WHAT TO DO -
Could the whole of the data below be written out verbatim?

EXCERPTED RECORDS -
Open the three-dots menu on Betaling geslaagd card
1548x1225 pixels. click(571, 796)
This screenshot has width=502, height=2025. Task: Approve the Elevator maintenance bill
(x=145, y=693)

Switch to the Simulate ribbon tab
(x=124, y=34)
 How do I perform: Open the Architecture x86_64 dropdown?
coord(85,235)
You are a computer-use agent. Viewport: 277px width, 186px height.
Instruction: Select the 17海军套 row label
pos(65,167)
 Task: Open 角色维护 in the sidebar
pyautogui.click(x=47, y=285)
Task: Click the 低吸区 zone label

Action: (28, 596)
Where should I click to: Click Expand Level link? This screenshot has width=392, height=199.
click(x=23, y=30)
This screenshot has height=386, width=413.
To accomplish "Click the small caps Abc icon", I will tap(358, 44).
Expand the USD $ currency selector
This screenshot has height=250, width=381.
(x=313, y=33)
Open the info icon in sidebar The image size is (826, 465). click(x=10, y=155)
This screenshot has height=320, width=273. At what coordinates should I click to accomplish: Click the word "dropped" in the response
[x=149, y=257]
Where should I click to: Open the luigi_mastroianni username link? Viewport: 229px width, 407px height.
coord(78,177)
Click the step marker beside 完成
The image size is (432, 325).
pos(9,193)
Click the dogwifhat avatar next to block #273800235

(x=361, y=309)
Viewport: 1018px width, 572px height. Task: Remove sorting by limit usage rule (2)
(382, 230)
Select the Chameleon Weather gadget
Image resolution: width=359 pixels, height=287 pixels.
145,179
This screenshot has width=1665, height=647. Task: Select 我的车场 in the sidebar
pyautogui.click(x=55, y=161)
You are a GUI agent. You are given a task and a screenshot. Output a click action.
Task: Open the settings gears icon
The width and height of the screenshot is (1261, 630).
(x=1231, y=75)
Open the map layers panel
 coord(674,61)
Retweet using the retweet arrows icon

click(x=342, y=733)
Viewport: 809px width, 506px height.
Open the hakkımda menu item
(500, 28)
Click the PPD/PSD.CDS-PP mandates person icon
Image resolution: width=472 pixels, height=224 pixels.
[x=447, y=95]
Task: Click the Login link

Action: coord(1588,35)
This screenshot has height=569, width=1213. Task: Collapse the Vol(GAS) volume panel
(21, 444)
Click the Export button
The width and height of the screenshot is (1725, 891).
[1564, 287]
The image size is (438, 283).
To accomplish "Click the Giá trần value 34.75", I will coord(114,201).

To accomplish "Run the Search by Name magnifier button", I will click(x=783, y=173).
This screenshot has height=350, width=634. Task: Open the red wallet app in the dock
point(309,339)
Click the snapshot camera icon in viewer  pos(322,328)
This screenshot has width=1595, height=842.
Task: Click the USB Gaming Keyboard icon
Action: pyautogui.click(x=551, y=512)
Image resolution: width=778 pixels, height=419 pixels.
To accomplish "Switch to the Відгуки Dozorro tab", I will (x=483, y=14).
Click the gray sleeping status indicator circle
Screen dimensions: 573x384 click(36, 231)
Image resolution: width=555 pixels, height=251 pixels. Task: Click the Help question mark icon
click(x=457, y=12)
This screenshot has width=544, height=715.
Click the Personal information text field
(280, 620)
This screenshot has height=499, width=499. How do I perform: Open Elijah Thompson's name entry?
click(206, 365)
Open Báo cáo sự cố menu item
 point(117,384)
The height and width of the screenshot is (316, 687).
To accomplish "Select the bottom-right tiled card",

YOUR SOLUTION -
Open the three-dots menu on Betaling geslaagd card
1548x1225 pixels. click(571, 796)
This screenshot has width=502, height=2025. Task: Approve the Elevator maintenance bill
(x=145, y=693)

Switch to the Simulate ribbon tab
(x=124, y=34)
 How do I perform: Open the Architecture x86_64 dropdown?
coord(85,235)
You are a computer-use agent. Viewport: 277px width, 186px height.
Instruction: Select the 17海军套 row label
pos(65,167)
 Task: Open 角色维护 in the sidebar
pyautogui.click(x=47, y=285)
Task: Click the 低吸区 zone label

Action: (28, 596)
Where should I click to: Click Expand Level link? This screenshot has width=392, height=199.
click(x=23, y=30)
This screenshot has height=386, width=413.
To accomplish "Click the small caps Abc icon", I will tap(358, 44).
Expand the USD $ currency selector
This screenshot has height=250, width=381.
(x=313, y=33)
Open the info icon in sidebar The image size is (826, 465). click(x=10, y=155)
This screenshot has height=320, width=273. At what coordinates should I click to accomplish: Click the word "dropped" in the response
[x=149, y=257]
Where should I click to: Open the luigi_mastroianni username link? Viewport: 229px width, 407px height.
coord(78,177)
Click the step marker beside 完成
The image size is (432, 325).
pos(9,193)
Click the dogwifhat avatar next to block #273800235

(x=361, y=309)
Viewport: 1018px width, 572px height. Task: Remove sorting by limit usage rule (2)
(382, 230)
Select the Chameleon Weather gadget
Image resolution: width=359 pixels, height=287 pixels.
145,179
This screenshot has width=1665, height=647. Task: Select 我的车场 in the sidebar
pyautogui.click(x=55, y=161)
You are a GUI agent. You are given a task and a screenshot. Output a click action.
Task: Open the settings gears icon
The width and height of the screenshot is (1261, 630).
(x=1231, y=75)
Open the map layers panel
 coord(674,61)
Retweet using the retweet arrows icon

click(x=342, y=733)
Viewport: 809px width, 506px height.
Open the hakkımda menu item
(500, 28)
Click the PPD/PSD.CDS-PP mandates person icon
Image resolution: width=472 pixels, height=224 pixels.
[x=447, y=95]
Task: Click the Login link

Action: coord(1588,35)
This screenshot has height=569, width=1213. Task: Collapse the Vol(GAS) volume panel
(21, 444)
Click the Export button
The width and height of the screenshot is (1725, 891).
[1564, 287]
The image size is (438, 283).
To accomplish "Click the Giá trần value 34.75", I will coord(114,201).

To accomplish "Run the Search by Name magnifier button", I will click(x=783, y=173).
This screenshot has height=350, width=634. Task: Open the red wallet app in the dock
point(309,339)
Click the snapshot camera icon in viewer  pos(322,328)
This screenshot has width=1595, height=842.
Task: Click the USB Gaming Keyboard icon
Action: pyautogui.click(x=551, y=512)
Image resolution: width=778 pixels, height=419 pixels.
To accomplish "Switch to the Відгуки Dozorro tab", I will (x=483, y=14).
Click the gray sleeping status indicator circle
Screen dimensions: 573x384 click(36, 231)
Image resolution: width=555 pixels, height=251 pixels. Task: Click the Help question mark icon
click(x=457, y=12)
This screenshot has width=544, height=715.
Click the Personal information text field
(280, 620)
This screenshot has height=499, width=499. How do I perform: Open Elijah Thompson's name entry?
click(206, 365)
Open Báo cáo sự cố menu item
 point(117,384)
The height and width of the screenshot is (316, 687).
To accomplish "Select the bottom-right tiled card",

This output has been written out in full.